WHAT NEEDS TO BE DONE:
Whenever a line of the records below contains the word "Given", copy that line.

DATASET CONTENT:
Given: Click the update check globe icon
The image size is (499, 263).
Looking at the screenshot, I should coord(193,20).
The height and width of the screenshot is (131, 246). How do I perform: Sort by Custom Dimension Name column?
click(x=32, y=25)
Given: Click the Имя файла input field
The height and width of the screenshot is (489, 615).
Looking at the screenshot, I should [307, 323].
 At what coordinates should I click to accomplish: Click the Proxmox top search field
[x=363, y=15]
==
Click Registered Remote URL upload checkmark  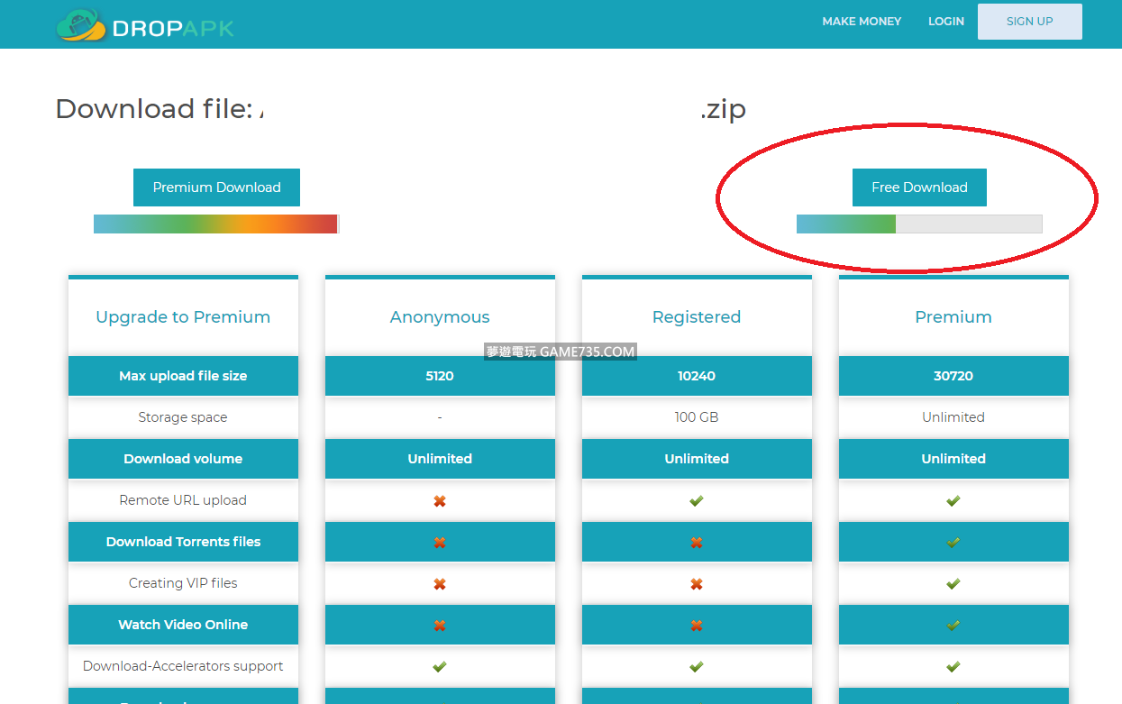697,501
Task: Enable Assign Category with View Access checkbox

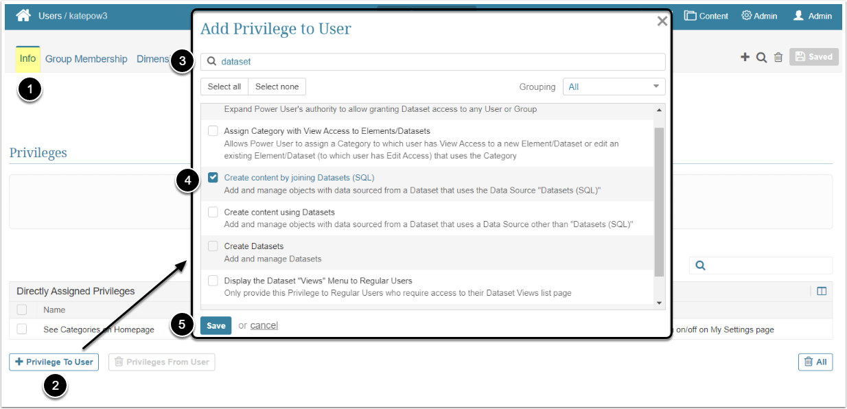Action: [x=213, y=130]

WRITTEN ANSWER:
Given: Click the update check globe icon
Given: Click the Имя файла input field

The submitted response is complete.